One afternoon, Charity, Geoffrey, and I were out looking for ulimbo when we spotted the perfect nkhaze tree.
“I’ll go!” said Charity. He was a kind of loud guy, who always wanted to be the leader. So we let him.
Charity climbed into the nkhaze tree with his knife, being careful of the sharp thorns all around. He reached up and sliced the trunk, then held a plastic sugar bag against the dripping wound. But just as he was doing this, a great gust of wind shook the entire tree, slinging the ulimbo into his eyes. Charity burst out of the bush, screaming, “I’m blind, I’m blind! Help me! It hurts!”
“What should we do?” I asked Geoffrey.
A man named Maxwell, who once worked for Uncle John, had taught us about the nkhaze tree and what to do if the sap ever got into our eyes.
Geoffrey turned to me. “You remember what Maxwell told us.”
“Yah,” I said. “What?”
“The only remedy is the milk from a mother.”
“Oh, where are we going to find that?”
It was true, my mother had just recently given birth to my sister Mayless. Perhaps she could help. We guided Charity by the shirt and led him to my house. Once there, Geoffrey made our case to my mother, who happily agreed. She instructed Charity to kneel down and open his eyes. She took one breast from her shirt and leaned in close to his face.
“Hold still,” she said, and squeezed a stream of white milk into his eyes.
It was hilarious. “Eh man,” Geoffrey shouted. “Don’t get any in your mouth!”
“This is your payment for satisfying nkhuli,” I added, holding my ribs.
I never asked Charity how he felt about that incident, but I suppose it didn’t matter. Within minutes, he was able to open his eyes and see. We all agreed that Maxwell must be some kind of wizard for knowing this secret. My mother told Charity, “For my services, I get all the birds you kill on your next hunt.”
Charity agreed. The next day he brought four birds in a sugar sack and dropped them in the kitchen.
HUNTING WITH MY COUSINS had taught me the ways of the land: how to find the best spots in the tall grass and along the shimmering dambo pools, how to outwit the birds with a strong, smart trap, and the virtues of patience and silence when lying in wait. Any good hunter knows that patience is the key to success, and Khamba seemed to understand this as if he’d been hunting his entire life.

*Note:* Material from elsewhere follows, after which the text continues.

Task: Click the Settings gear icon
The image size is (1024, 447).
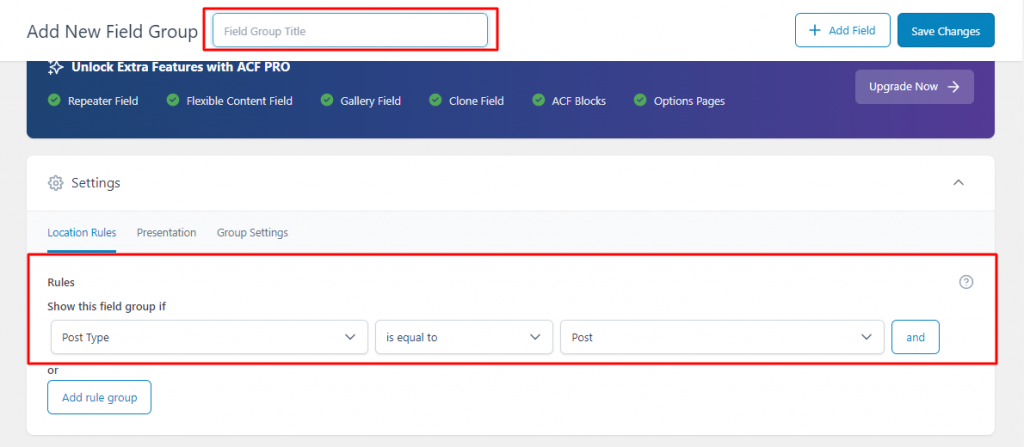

Our first outings began with the start of the rainy season, when the showers are heavy all morning and replaced in the afternoon by a sweltering, pasty air. When the land is wet and filled with puddles, the dambos don’t attract as many birds. This is when we hunters rely on the chikhwapu, a giant deadly whip—or a kind of slingshot trap without the stone.
After the rains stopped one morning, Khamba and I set out to make our trap. I carried a sack on the end of my hoe made from a mpango—a kind of long, brightly colored scarf used by women to hold everything from their hair to babies on their backs. The sack contained a long bicycle tube, a broken bicycle spoke, a short section of steel wire I’d clipped off my mother’s clothesline, a handful of maize chaff we called gaga, and four heavy bricks. As always, I also carried the two hunting knives I’d made myself.
The first was a Rambo-style commando knife I’d made from thick iron sheets. First, I’d traced a fierce-looking pattern on the metal with a pencil. Using a nail and heavy wrench, I poked holes all along the lines, perforating the metal so it popped out with a good pounding. I then ground the metal against a flat rock to smooth the edges and produce a sharp blade. For a handle, I wrapped the bottom of the blade in enough plastic jumbos to get a full, even grip. Then I melted the handle over a fire.
My second knife was more like a stabbing tool made from a large nail I’d pounded flat with the wrench and ground to a sharp edge. I’d fashioned its handle in the same way as the first. I kept both knives tucked snugly in the waistband of my trousers.